##### Excerpted text
Further, processor 206 may be an application-specific integrated circuit (“ASIC”), or other chipset, processor, logic circuit, or other data processing device. Processor 206 or other processor such as ASIC may execute an application programming interface (“API”) (not shown in FIG. 2) that interfaces with any resident programs or modules, such as email clustering module 208, confidence score module 244 and routines, sub-modules associated therewith or the like stored in the memory 204 of computing platform 202.
Processor 206 includes various processing subsystems (not shown in FIG. 2) embodied in hardware, firmware, software, and combinations thereof, that enable the functionality of email server apparatus 200 and the operability of the apparatus on a network. For example, processing subsystems allow for initiating and maintaining communications and exchanging data with other networked computing platforms, such as email recipient device 300 attachment storage 310, and logged access information storage 320 (shown in FIG. 1). For the disclosed aspects, processing subsystems of processor 206 may include any subsystem used in conjunction with email clustering module 208, confidence score module 244 and related algorithms, sub-algorithms, modules, sub-modules thereof.
Computer platform 202 may additionally include a communications module (not shown in FIG. 2) embodied in hardware, firmware, software, and combinations thereof, that enables communications among the various components of the computing platform 202, as well as between the other networked devices. Thus, communication module may include the requisite hardware, firmware, software and/or combinations thereof for establishing and maintaining a network communication connection with other devices, such as email servers 120 and/or email cluster database 130 (shown in FIG. 1) and the like.
The memory 106 of email server apparatus 200 stores email clustering 208. In other embodiments of the invention, email clustering module 208 may be stored in other external memory that is accessible to apparatus 200. Email clustering module 208 is configured to receive one or more suspicious emails 210 from an intranet, e.g., an internal email mailbox/internal email recipient or in some embodiments from an external network, such as the internet or the like.
##########
▸ Required actions
(1) Decide whether each statement agrees with the email server passage, answering yes or no and quoting the words that settle it: (a) Processor 206 may be an application-specific integrated circuit. (b) The communications module of computer platform 202 is shown in FIG. 2. (c) Email clustering module 208 may receive suspicious emails from an external network such as the internet.
(2) Output the email server passage from "Further, processor 206" to "computing platform 202.", word for word.
Base your answers only on the email server passage.
##### Items
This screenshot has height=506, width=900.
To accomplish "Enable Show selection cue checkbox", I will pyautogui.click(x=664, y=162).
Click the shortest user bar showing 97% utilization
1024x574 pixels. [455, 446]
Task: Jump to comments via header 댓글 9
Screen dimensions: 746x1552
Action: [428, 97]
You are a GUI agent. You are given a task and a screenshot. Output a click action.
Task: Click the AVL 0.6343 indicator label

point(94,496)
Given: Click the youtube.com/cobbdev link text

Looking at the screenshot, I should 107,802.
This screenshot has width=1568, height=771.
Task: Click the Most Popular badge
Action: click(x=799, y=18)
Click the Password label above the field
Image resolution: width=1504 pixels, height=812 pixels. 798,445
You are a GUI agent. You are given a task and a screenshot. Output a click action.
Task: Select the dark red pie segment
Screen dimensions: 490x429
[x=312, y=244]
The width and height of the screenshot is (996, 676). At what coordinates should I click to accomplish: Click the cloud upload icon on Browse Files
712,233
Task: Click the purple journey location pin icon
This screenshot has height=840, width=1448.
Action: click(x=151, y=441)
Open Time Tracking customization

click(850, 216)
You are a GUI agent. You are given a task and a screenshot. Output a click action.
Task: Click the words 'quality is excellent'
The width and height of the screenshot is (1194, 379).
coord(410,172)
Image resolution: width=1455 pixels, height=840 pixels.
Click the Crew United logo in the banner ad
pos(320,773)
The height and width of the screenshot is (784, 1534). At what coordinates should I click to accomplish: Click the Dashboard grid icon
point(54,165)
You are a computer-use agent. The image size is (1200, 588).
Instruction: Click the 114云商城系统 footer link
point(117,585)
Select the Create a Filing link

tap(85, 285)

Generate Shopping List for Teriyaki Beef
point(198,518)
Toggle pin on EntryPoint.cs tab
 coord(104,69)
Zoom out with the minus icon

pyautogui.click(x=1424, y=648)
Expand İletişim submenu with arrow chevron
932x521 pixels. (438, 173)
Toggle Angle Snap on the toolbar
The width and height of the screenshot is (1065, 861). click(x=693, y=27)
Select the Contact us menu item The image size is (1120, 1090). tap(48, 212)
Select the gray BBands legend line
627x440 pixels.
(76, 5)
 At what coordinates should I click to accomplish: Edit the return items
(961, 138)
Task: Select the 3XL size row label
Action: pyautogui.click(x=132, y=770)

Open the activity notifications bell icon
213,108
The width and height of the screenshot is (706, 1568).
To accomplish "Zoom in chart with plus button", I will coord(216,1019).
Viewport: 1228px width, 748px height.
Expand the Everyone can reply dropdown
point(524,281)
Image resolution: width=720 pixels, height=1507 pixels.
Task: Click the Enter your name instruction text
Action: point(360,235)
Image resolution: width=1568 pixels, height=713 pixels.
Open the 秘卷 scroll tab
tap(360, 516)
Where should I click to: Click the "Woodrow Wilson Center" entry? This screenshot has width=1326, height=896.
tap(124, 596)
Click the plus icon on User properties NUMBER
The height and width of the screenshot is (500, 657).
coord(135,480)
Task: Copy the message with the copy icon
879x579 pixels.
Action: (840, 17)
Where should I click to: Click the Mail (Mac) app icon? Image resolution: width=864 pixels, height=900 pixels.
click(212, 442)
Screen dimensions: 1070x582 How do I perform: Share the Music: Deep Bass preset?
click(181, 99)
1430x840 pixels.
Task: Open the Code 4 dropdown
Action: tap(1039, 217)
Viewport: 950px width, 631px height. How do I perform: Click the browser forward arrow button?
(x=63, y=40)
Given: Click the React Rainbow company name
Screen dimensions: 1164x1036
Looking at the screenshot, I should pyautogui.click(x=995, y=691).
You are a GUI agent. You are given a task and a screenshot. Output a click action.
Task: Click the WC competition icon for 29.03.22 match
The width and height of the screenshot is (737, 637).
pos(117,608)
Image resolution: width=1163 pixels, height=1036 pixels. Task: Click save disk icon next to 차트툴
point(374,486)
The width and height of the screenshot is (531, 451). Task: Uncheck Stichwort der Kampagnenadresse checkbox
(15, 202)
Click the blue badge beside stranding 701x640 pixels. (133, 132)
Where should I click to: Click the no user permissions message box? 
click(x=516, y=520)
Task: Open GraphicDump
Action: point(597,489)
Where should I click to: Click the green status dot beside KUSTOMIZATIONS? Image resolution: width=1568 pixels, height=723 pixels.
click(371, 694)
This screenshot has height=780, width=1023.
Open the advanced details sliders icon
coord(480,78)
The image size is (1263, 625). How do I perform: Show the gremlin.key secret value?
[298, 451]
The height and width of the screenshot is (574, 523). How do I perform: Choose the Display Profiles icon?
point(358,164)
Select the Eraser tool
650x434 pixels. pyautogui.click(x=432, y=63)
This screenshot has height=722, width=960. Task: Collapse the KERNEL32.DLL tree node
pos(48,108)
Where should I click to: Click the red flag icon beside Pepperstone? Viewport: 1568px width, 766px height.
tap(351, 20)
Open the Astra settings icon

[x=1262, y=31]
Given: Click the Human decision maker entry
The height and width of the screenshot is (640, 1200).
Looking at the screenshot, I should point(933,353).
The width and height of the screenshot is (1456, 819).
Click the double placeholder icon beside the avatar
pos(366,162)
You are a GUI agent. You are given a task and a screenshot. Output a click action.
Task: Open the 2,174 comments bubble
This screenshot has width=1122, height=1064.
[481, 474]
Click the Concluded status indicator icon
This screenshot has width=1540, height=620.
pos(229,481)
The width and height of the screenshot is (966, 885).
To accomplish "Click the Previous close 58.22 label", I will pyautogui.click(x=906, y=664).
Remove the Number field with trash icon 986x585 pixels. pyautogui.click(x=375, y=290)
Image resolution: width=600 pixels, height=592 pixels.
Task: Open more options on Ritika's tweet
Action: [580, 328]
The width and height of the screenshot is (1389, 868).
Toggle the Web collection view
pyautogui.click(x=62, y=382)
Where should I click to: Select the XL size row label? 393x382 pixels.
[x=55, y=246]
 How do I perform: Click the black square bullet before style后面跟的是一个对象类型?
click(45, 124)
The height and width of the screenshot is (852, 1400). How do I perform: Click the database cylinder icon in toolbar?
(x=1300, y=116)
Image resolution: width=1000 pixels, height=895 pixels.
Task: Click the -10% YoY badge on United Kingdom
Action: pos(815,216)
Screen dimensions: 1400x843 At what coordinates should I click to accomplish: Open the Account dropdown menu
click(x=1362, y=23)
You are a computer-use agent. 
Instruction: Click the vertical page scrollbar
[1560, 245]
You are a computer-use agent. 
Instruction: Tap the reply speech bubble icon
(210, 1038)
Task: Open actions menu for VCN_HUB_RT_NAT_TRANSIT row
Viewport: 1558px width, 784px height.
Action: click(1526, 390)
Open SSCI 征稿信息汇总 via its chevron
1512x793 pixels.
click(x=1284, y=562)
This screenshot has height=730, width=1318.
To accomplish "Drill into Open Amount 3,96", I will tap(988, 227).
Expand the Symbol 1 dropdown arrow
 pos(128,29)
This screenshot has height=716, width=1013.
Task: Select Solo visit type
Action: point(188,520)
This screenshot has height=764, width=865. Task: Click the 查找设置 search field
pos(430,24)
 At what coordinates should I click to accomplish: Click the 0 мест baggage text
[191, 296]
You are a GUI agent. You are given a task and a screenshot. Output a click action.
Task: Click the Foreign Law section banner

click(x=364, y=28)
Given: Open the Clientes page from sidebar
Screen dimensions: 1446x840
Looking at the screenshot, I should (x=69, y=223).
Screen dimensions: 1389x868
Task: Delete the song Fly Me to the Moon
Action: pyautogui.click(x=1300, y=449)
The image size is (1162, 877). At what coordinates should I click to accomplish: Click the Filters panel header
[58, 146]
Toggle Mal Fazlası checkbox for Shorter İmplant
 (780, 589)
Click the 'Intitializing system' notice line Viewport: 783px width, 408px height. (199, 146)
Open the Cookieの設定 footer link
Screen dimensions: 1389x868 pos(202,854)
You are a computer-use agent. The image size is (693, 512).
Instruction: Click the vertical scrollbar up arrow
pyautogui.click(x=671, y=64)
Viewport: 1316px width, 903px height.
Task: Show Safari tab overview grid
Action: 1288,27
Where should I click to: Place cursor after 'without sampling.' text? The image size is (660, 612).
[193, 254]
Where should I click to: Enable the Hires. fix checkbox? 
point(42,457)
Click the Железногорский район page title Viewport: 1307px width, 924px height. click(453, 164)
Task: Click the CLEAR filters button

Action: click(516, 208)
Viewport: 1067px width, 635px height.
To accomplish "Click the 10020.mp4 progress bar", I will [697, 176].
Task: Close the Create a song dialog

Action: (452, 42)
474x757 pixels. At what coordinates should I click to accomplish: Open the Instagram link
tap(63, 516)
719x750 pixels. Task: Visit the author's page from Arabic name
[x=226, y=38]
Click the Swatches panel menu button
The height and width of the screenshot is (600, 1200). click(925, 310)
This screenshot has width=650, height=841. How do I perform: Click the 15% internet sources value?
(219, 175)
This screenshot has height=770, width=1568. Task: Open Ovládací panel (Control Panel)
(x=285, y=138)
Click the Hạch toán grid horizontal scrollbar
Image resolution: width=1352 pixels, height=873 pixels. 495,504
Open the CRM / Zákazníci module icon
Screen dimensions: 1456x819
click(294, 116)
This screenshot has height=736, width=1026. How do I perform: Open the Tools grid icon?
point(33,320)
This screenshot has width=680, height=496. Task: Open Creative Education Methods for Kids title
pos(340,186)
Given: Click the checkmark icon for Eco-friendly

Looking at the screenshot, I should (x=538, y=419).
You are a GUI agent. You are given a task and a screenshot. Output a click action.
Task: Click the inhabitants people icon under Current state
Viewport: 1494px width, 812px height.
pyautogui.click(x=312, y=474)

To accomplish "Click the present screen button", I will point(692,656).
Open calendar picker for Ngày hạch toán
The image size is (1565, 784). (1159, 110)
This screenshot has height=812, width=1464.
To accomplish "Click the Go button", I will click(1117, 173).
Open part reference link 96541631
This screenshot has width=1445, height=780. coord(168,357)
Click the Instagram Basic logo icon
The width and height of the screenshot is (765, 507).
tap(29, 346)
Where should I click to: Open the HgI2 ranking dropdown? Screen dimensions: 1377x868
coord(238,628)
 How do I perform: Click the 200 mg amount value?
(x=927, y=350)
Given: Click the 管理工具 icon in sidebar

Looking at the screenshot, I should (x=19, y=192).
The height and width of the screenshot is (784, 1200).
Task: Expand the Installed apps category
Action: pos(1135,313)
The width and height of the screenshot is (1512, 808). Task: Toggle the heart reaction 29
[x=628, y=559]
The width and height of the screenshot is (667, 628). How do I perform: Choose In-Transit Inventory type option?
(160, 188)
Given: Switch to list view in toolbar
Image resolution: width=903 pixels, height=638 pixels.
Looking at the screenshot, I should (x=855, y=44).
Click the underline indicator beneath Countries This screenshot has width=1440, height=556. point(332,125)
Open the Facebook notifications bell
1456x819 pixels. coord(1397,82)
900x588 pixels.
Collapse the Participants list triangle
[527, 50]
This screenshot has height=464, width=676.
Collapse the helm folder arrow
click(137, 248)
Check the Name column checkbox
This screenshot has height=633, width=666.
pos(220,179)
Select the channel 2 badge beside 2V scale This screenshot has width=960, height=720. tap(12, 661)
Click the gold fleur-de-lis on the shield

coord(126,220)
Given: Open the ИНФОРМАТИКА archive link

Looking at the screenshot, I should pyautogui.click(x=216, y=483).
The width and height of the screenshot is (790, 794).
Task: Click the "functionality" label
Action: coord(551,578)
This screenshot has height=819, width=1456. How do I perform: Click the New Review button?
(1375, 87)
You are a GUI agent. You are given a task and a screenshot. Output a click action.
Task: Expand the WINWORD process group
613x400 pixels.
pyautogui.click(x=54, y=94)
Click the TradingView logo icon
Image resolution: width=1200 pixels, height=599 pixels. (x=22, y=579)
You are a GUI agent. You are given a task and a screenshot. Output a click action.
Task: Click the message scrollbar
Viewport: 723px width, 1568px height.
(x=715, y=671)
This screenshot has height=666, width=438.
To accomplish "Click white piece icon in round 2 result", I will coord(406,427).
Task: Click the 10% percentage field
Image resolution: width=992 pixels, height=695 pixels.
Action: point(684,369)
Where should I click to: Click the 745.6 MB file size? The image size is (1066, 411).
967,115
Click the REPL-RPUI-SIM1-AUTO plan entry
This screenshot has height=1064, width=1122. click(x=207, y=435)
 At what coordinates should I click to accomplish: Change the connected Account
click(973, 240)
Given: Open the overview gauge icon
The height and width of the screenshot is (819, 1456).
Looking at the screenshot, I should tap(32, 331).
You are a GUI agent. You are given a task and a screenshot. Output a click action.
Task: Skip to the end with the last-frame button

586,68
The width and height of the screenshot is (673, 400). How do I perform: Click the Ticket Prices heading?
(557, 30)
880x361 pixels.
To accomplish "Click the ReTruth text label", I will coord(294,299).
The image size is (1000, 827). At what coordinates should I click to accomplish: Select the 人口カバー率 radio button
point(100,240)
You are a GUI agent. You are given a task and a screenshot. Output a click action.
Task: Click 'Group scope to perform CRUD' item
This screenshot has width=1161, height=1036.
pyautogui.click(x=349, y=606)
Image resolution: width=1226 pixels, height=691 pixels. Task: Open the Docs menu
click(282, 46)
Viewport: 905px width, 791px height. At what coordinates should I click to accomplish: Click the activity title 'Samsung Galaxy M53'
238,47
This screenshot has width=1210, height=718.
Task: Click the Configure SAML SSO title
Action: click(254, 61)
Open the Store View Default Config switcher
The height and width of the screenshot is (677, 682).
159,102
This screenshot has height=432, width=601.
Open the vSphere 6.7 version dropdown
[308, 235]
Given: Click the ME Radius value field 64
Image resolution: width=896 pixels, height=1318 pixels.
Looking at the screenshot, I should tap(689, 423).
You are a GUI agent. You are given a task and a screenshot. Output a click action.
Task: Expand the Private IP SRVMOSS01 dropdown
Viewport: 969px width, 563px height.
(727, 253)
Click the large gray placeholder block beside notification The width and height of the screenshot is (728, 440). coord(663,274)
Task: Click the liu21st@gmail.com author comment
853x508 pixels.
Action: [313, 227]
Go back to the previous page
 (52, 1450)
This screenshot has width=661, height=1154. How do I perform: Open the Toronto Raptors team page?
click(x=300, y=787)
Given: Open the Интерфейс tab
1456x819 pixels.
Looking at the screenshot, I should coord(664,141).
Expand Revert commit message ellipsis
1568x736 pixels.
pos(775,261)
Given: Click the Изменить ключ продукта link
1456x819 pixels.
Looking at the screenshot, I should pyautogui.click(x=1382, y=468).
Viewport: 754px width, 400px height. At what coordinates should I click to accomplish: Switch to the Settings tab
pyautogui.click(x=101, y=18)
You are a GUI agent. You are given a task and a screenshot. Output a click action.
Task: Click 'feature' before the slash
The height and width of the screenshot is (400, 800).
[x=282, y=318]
##########
▸ Solution set
(1)
(a) Yes: "processor 206 may be an application-specific integrated circuit (“ASIC”)"
(b) No: "Computer platform 202 may additionally include a communications module (not shown in FIG. 2)"
(c) Yes: "or in some embodiments from an external network, such as the internet or the like"

(2)
Further, processor 206 may be an application-specific integrated circuit (“ASIC”), or other chipset, processor, logic circuit, or other data processing device. Processor 206 or other processor such as ASIC may execute an application programming interface (“API”) (not shown in FIG. 2) that interfaces with any resident programs or modules, such as email clustering module 208, confidence score module 244 and routines, sub-modules associated therewith or the like stored in the memory 204 of computing platform 202.